1) Pre-1947 there were a load of people too poor to afford healthcare.

2) Poor, ill, ignorant people can't work as hard or as effectively as less poor, less ill, less ignorant people so economic efficiency is reduced.

3) If you have a healthier, better educated workforce your economy grows faster, and everyone gets richer.

4) As people get richer, you can tax them more and use the additional tax revenue raised to pay off the debt of the preceding generation.

5) So people end up richer, healthier, and less ignorant.

So your description of the welfare state as "time travel theft" is completely wrong.

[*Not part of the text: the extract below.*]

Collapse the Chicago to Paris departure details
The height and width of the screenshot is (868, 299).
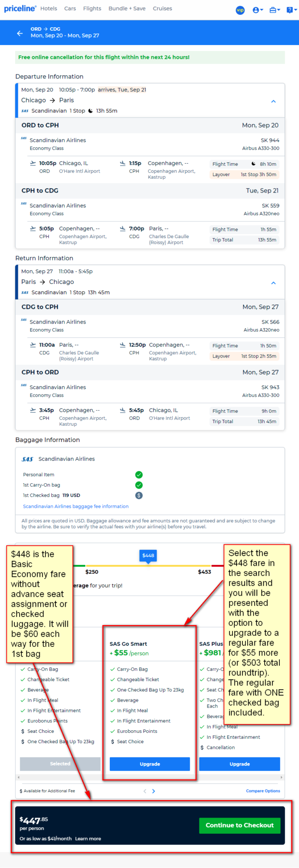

People in the future will be richer, so it makes sense to redistribute income from them to us, particularly if the money thus redistributed is spent on things that enhance economic growth - like education, healthcare etc.

Andrew Withers (LPUK)

As a fully paid up 'Baby Boomer' I never had anything 'handed' to me. I had opportunity, I was faced with a choice take the opportunity and work hard, or not take the opportunity and whine about how 'unfair' life is.

As a graduate and employing sixty people, I spent one Christmas Eve Afternoon, helping dig out a collapsed drainage ditch. At no point did I say I'm the boss and it should not happenen to a graduate !

This is just the mental demarcation fostered by 1970's Unions

john miller

I love the crazy mixed up world of Arthur
Brown - wait, no the Guardian, sorry.

"A university-­educated man shouldn't experience this". That works for the Guardianistas does it? If we substitute Eton or Westminster or Harrow for "university", does it sill work? And if not, tell me in words of one syllable (cos I never went to any of em, guv) why not?

Peter Whale

As a war baby I might not qualify for babyboomer but my free education stopped at 17 when I left Grammar school. The education was better because there was no television just radio and books. When nothing is expected but what you earn yourself it's amazing how you find work. He should stop wallowing in self pity stop moaning and just keep trying. After all, the state will keep him in the position he stagnates to unless he makes the difference.

john

Jeepers. This article is the most ridiculous thing I have read in a long time. Talk about a total lack of self-awareness.

One of my grandfathers studied architecture in Austria - he came from a family of wealthy industrialists - and after the Nazis chucked him out he worked as a schoolteacher then sold textiles. Made a fortune though. A grandmother spent every weekend at the opera, lived with maids...after she left the concentration camps she worked in a bakery for a while, then sold clothes at a market stall for thirty years. Actually she made a fortune as well due to hard work and a total lack of pride. I'm a highly specialised professional but what's my work history...hmm..started cleaning floors in a deli...moved up to cleaning toilets in a hospital...and if my current job folded I would go right back to cleaning those toilets. The funny thing is, some of the people I cleaned with were refugees themselves, in particular capitalists who had fled socialism in Chile. One of them had worked fifteen hours a day for a couple of decades and had bought two investment properties with the overtime payments. One thing university, sorry "university" doesn't teach you is common bloody sense.

Brian, follower of Deornoth

He's probably right, though. It's far better to whine than to work, given we have a government that rewards whining lavishly and punishes working ruthlessly.